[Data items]

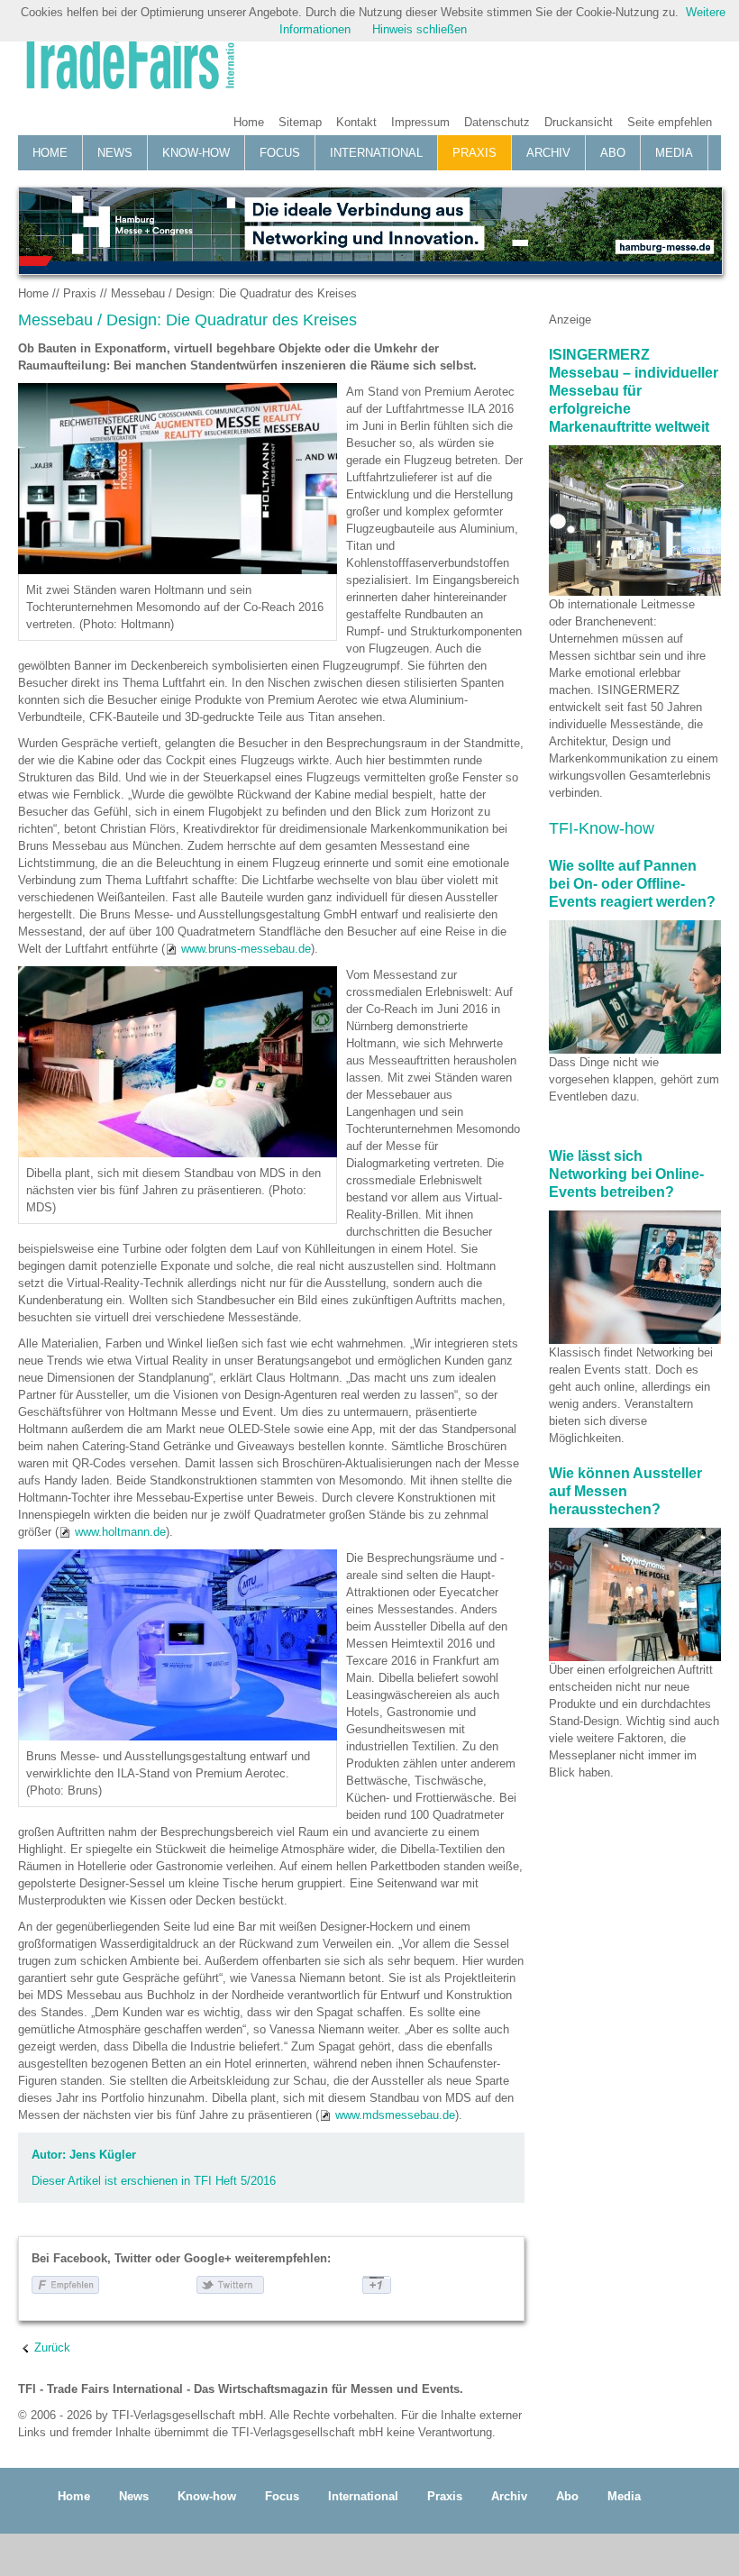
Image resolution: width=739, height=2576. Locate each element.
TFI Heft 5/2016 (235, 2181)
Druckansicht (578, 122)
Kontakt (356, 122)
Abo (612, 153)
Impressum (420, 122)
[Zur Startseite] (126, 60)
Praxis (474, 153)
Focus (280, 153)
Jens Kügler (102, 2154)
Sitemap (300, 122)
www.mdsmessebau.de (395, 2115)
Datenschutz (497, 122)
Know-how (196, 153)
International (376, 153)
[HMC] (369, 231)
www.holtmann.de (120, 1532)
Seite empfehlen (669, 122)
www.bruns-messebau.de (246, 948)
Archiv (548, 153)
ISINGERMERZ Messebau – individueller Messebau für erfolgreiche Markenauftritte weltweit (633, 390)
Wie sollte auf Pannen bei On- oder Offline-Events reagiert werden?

▸ Try it:
Please output all of the entries exactly as they appear, with no pictures.

▸ Your response:
Image resolution: width=739, height=2576. Locate each element.
TFI Heft 5/2016 (235, 2181)
Druckansicht (578, 122)
Kontakt (356, 122)
Abo (612, 153)
Impressum (420, 122)
[Zur Startseite] (126, 60)
Praxis (474, 153)
Focus (280, 153)
Jens Kügler (102, 2154)
Sitemap (300, 122)
www.mdsmessebau.de (395, 2115)
Datenschutz (497, 122)
Know-how (196, 153)
International (376, 153)
[HMC] (369, 231)
www.holtmann.de (120, 1532)
Seite empfehlen (669, 122)
www.bruns-messebau.de (246, 948)
Archiv (548, 153)
ISINGERMERZ Messebau – individueller Messebau für erfolgreiche Markenauftritte weltweit (633, 390)
Wie sollte auf Pannen bei On- oder Offline-Events reagiert werden?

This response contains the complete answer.